Friday, April 23, 2010

normal poker night

Thursday night cash game went well. The live deck seems to like me more than the internet deck right now and hit me quite a few times.

Won a nice pot by raising AQ and having a smaller ace defend his blind, then having us both hit the ace. His "bet/bet/bet line out of position cost him a bundle". Raised from button with K9 and hit two pair. Called some flop bets with flush draws, and then.... wait for it.... hit the flush on the turn! Shocking, I know.

My biggest hand of the night came by raising up limpers with ace-nine, then having the deck come nine high with two diamonds. Both limpers, who called my raise, called my rather large protection bet. One had the flush draw, the other some type of pair, but neither of these players were likely to have tens or higher in a limped pot. I felt like I knew where I was.

Turn put a second three on the board. Mr. Pietzak could play a three and float me in some cases, but I looked right as him as he acted, and felt like he was waiting for diamonds. I put $20 in, leaving myself less than that left behind. He called again - the second player folded. I had to dodge diamonds and potentially every high card in the deck.

River comes a black king, and Mr. Pietzak checks a third time. No value in a bet here - he's not calling with busted flush draws, and he's trapping if he hit the king or has a three. I announce "I have a nine" and drag a big pot. He shows jack-queen of diamonds. My read was true.

After I show down a weaker "raise the limpers" hand like ace-nine in the cash game, people usually stop believing my raises for the night. Some of them start trapping, others play back at me with their own less-than-stellar cards. Since the deck was being nice to me for a change, I stopped playing the raise with limpers game in cases where I might do so - KJ, JTs, A7 - either following the limp chain or even folding in earlier positions.

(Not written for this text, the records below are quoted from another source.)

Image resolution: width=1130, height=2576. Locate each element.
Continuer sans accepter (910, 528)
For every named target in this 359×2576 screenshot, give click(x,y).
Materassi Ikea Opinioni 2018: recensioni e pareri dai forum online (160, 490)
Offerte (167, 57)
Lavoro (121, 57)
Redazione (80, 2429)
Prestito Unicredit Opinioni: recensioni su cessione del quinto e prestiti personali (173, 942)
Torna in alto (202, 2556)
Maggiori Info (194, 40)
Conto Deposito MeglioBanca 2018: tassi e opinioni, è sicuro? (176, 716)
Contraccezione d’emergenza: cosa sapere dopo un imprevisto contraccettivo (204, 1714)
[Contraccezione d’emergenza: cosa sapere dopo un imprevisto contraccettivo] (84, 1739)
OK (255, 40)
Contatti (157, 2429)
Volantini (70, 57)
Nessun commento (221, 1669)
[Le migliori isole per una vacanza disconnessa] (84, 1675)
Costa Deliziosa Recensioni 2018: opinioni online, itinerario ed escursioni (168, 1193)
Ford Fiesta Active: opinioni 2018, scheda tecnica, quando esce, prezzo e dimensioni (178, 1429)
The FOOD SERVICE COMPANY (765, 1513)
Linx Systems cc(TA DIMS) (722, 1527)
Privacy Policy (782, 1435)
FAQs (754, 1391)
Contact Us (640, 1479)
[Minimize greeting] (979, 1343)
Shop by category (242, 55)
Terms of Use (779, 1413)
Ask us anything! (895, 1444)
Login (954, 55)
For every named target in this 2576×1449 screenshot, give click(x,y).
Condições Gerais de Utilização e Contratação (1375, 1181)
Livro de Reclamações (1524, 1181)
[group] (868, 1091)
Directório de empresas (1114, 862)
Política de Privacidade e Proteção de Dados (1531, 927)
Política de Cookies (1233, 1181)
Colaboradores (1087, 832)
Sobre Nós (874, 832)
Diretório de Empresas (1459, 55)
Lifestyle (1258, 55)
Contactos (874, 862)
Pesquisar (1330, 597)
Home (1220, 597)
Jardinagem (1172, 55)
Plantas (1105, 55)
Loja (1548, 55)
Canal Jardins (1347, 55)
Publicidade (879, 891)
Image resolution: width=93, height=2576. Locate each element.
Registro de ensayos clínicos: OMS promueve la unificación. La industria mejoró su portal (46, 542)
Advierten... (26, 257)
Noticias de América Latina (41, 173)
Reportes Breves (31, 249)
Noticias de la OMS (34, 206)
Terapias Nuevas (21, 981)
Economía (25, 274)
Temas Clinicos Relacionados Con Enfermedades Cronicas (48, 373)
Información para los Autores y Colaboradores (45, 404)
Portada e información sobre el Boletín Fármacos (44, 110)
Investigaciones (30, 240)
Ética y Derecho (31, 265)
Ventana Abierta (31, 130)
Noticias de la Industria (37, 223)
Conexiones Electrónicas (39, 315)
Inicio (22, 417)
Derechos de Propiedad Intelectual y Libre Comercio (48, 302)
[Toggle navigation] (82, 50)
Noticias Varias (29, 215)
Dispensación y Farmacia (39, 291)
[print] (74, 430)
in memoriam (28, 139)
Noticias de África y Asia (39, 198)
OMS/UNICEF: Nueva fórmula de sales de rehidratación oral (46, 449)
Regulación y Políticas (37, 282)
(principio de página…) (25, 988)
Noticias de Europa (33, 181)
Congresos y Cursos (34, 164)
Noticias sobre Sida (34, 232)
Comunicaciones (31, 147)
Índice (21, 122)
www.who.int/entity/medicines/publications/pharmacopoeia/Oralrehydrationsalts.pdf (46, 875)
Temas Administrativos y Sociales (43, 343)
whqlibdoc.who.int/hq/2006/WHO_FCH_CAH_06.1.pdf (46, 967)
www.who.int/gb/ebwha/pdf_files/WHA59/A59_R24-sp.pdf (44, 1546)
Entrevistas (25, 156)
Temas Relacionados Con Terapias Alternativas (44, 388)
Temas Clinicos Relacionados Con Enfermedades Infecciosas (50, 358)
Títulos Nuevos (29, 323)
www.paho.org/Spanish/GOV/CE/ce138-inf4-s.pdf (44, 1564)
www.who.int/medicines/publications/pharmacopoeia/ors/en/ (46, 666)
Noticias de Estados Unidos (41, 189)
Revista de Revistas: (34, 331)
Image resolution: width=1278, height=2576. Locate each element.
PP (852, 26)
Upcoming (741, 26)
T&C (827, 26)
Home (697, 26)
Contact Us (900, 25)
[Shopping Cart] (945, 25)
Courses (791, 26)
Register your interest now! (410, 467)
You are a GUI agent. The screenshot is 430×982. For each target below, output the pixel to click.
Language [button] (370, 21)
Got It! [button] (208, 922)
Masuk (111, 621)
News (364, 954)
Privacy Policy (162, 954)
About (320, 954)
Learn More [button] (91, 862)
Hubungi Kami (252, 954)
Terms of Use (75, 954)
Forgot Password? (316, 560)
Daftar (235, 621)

In all, I didn't have to make many moves on this night - my cards were enough to double up my starting stack. Nice timing, as the monthly tourney is tonight and I just won my buy-in.

One more note - I started working on something new in my game - NOT looking at the flop as it is dealt, and instead looking at a player to see if I could see a reaction. No dividends on this night, and I didn't manage to do it consistently, but it is my new exercise.

1 comment:

Forrest Gump said...

Not looking at the flop has two benefits. It also means you don't give away a 'micro-reaction'.